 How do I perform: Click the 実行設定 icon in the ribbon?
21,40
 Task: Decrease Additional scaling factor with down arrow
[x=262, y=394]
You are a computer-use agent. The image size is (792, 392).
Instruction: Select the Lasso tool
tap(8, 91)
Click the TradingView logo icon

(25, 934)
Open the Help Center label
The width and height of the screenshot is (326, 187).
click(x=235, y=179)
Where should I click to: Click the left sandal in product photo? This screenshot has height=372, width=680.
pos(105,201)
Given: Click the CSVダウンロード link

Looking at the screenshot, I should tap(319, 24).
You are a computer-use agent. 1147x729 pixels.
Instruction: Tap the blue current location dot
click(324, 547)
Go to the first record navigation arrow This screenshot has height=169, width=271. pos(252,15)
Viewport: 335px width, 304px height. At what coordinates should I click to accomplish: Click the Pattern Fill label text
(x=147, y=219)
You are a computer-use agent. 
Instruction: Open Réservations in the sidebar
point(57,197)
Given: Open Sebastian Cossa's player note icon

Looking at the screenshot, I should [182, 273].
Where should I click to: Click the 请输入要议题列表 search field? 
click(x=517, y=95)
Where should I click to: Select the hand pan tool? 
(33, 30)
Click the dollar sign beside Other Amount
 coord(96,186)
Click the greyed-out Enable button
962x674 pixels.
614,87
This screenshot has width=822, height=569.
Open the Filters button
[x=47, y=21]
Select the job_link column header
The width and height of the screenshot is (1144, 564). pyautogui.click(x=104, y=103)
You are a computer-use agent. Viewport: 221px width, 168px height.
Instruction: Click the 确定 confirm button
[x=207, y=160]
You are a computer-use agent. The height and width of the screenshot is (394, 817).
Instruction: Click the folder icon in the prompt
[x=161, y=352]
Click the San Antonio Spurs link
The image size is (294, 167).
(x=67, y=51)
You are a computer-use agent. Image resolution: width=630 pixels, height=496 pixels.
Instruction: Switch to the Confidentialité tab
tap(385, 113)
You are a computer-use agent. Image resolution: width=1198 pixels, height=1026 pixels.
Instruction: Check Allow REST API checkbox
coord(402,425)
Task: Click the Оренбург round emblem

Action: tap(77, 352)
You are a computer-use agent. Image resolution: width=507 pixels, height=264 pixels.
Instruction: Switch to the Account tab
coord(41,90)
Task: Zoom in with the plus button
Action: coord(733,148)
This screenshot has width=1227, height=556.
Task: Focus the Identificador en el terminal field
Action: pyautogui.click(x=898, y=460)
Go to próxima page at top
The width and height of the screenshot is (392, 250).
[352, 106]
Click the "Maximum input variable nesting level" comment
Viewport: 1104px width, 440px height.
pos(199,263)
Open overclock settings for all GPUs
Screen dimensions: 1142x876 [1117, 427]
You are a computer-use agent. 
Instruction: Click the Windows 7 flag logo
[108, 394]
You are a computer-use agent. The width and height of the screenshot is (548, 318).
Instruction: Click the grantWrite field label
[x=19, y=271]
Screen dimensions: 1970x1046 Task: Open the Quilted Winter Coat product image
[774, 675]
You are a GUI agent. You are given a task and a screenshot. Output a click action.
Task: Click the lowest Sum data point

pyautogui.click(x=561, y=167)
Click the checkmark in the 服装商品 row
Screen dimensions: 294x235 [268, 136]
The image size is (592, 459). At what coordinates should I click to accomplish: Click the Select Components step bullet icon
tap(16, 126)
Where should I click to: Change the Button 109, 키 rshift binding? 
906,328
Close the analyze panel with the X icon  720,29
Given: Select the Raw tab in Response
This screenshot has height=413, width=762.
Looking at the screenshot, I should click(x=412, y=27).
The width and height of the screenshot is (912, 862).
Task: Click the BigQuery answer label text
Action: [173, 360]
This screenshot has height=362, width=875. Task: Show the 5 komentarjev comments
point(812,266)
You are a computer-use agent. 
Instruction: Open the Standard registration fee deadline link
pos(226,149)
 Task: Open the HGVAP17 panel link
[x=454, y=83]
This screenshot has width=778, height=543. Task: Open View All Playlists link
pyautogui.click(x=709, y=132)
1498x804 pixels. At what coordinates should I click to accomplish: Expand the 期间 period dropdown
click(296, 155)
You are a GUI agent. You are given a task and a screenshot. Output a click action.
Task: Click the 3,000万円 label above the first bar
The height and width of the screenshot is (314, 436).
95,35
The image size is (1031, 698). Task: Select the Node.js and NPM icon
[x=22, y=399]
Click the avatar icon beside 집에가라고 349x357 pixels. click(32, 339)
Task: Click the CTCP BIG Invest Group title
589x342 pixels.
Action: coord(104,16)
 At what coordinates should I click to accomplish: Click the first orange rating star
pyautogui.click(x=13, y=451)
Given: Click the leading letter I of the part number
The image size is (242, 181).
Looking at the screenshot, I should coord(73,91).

TRY IT:
All records should be returned verbatim, none left out.

ANSWER SPACE:
 How do I perform: Click the 実行設定 icon in the ribbon?
21,40
 Task: Decrease Additional scaling factor with down arrow
[x=262, y=394]
You are a computer-use agent. The image size is (792, 392).
Instruction: Select the Lasso tool
tap(8, 91)
Click the TradingView logo icon

(25, 934)
Open the Help Center label
The width and height of the screenshot is (326, 187).
click(x=235, y=179)
Where should I click to: Click the left sandal in product photo? This screenshot has height=372, width=680.
pos(105,201)
Given: Click the CSVダウンロード link

Looking at the screenshot, I should tap(319, 24).
You are a computer-use agent. 1147x729 pixels.
Instruction: Tap the blue current location dot
click(324, 547)
Go to the first record navigation arrow This screenshot has height=169, width=271. pos(252,15)
Viewport: 335px width, 304px height. At what coordinates should I click to accomplish: Click the Pattern Fill label text
(x=147, y=219)
You are a computer-use agent. 
Instruction: Open Réservations in the sidebar
point(57,197)
Given: Open Sebastian Cossa's player note icon

Looking at the screenshot, I should [182, 273].
Where should I click to: Click the 请输入要议题列表 search field? 
click(x=517, y=95)
Where should I click to: Select the hand pan tool? 
(33, 30)
Click the dollar sign beside Other Amount
 coord(96,186)
Click the greyed-out Enable button
962x674 pixels.
614,87
This screenshot has width=822, height=569.
Open the Filters button
[x=47, y=21]
Select the job_link column header
The width and height of the screenshot is (1144, 564). pyautogui.click(x=104, y=103)
You are a computer-use agent. Viewport: 221px width, 168px height.
Instruction: Click the 确定 confirm button
[x=207, y=160]
You are a computer-use agent. The height and width of the screenshot is (394, 817).
Instruction: Click the folder icon in the prompt
[x=161, y=352]
Click the San Antonio Spurs link
The image size is (294, 167).
(x=67, y=51)
You are a computer-use agent. Image resolution: width=630 pixels, height=496 pixels.
Instruction: Switch to the Confidentialité tab
tap(385, 113)
You are a computer-use agent. Image resolution: width=1198 pixels, height=1026 pixels.
Instruction: Check Allow REST API checkbox
coord(402,425)
Task: Click the Оренбург round emblem

Action: tap(77, 352)
You are a computer-use agent. Image resolution: width=507 pixels, height=264 pixels.
Instruction: Switch to the Account tab
coord(41,90)
Task: Zoom in with the plus button
Action: coord(733,148)
This screenshot has width=1227, height=556.
Task: Focus the Identificador en el terminal field
Action: pyautogui.click(x=898, y=460)
Go to próxima page at top
The width and height of the screenshot is (392, 250).
[352, 106]
Click the "Maximum input variable nesting level" comment
Viewport: 1104px width, 440px height.
pos(199,263)
Open overclock settings for all GPUs
Screen dimensions: 1142x876 [1117, 427]
You are a computer-use agent. 
Instruction: Click the Windows 7 flag logo
[108, 394]
You are a computer-use agent. The width and height of the screenshot is (548, 318).
Instruction: Click the grantWrite field label
[x=19, y=271]
Screen dimensions: 1970x1046 Task: Open the Quilted Winter Coat product image
[774, 675]
You are a GUI agent. You are given a task and a screenshot. Output a click action.
Task: Click the lowest Sum data point

pyautogui.click(x=561, y=167)
Click the checkmark in the 服装商品 row
Screen dimensions: 294x235 [268, 136]
The image size is (592, 459). At what coordinates should I click to accomplish: Click the Select Components step bullet icon
tap(16, 126)
Where should I click to: Change the Button 109, 키 rshift binding? 
906,328
Close the analyze panel with the X icon  720,29
Given: Select the Raw tab in Response
This screenshot has height=413, width=762.
Looking at the screenshot, I should click(x=412, y=27).
The width and height of the screenshot is (912, 862).
Task: Click the BigQuery answer label text
Action: [173, 360]
This screenshot has height=362, width=875. Task: Show the 5 komentarjev comments
point(812,266)
You are a computer-use agent. 
Instruction: Open the Standard registration fee deadline link
pos(226,149)
 Task: Open the HGVAP17 panel link
[x=454, y=83]
This screenshot has width=778, height=543. Task: Open View All Playlists link
pyautogui.click(x=709, y=132)
1498x804 pixels. At what coordinates should I click to accomplish: Expand the 期间 period dropdown
click(296, 155)
You are a GUI agent. You are given a task and a screenshot. Output a click action.
Task: Click the 3,000万円 label above the first bar
The height and width of the screenshot is (314, 436).
95,35
The image size is (1031, 698). Task: Select the Node.js and NPM icon
[x=22, y=399]
Click the avatar icon beside 집에가라고 349x357 pixels. click(32, 339)
Task: Click the CTCP BIG Invest Group title
589x342 pixels.
Action: coord(104,16)
 At what coordinates should I click to accomplish: Click the first orange rating star
pyautogui.click(x=13, y=451)
Given: Click the leading letter I of the part number
The image size is (242, 181).
Looking at the screenshot, I should coord(73,91).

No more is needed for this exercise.